From Bruce Schneier’s “Mitigating Identity Theft” (Crypto-Gram: 15 April 2005):
The very term “identity theft” is an oxymoron. Identity is not a possession that can be acquired or lost; it’s not a thing at all. …
The real crime here is fraud; more specifically, impersonation leading to fraud. Impersonation is an ancient crime, but the rise of information-based credentials gives it a modern spin. A criminal impersonates a victim online and steals money from his account. He impersonates a victim in order to deceive financial institutions into granting credit to the criminal in the victim’s name. …
The crime involves two very separate issues. The first is the privacy of personal data. Personal privacy is important for many reasons, one of which is impersonation and fraud. As more information about us is collected, correlated, and sold, it becomes easier for criminals to get their hands on the data they need to commit fraud. …

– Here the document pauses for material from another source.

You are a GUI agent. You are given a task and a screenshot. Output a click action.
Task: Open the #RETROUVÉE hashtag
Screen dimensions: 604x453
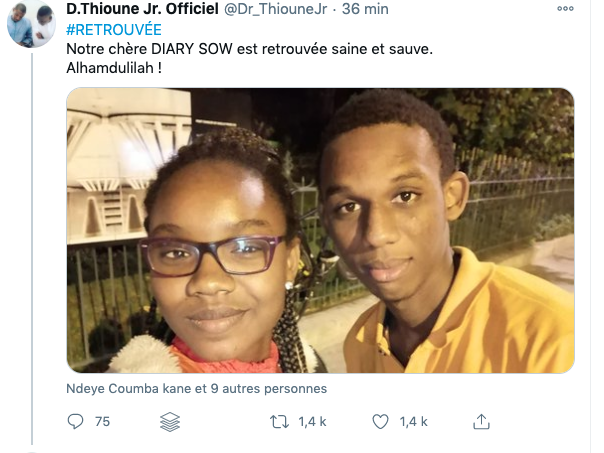[x=113, y=29]
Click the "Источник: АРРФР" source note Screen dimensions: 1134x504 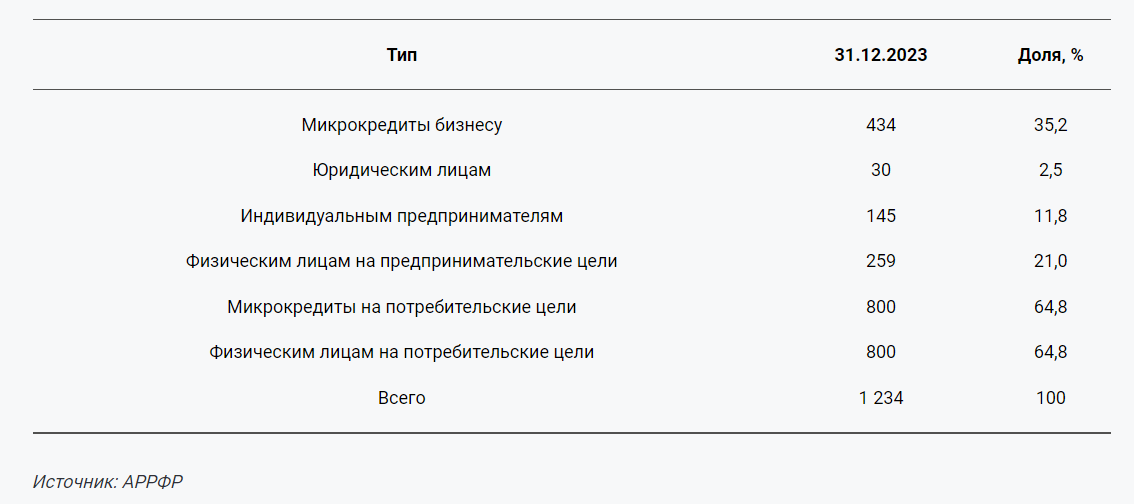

The second issue is the ease with which a criminal can use personal data to commit fraud. …
Proposed fixes tend to concentrate on the first issue — making personal data harder to steal — whereas the real problem is the second. If we’re ever going to manage the risks and effects of electronic impersonation, we must concentrate on preventing and detecting fraudulent transactions.
… That leaves only one reasonable answer: financial institutions need to be liable for fraudulent transactions. They need to be liable for sending erroneous information to credit bureaus based on fraudulent transactions.
… The bank must be made responsible, regardless of what the user does.
If you think this won’t work, look at credit cards. Credit card companies are liable for all but the first $50 of fraudulent transactions. They’re not hurting for business; and they’re not drowning in fraud, either. They’ve developed and fielded an array of security technologies designed to detect and prevent fraudulent transactions.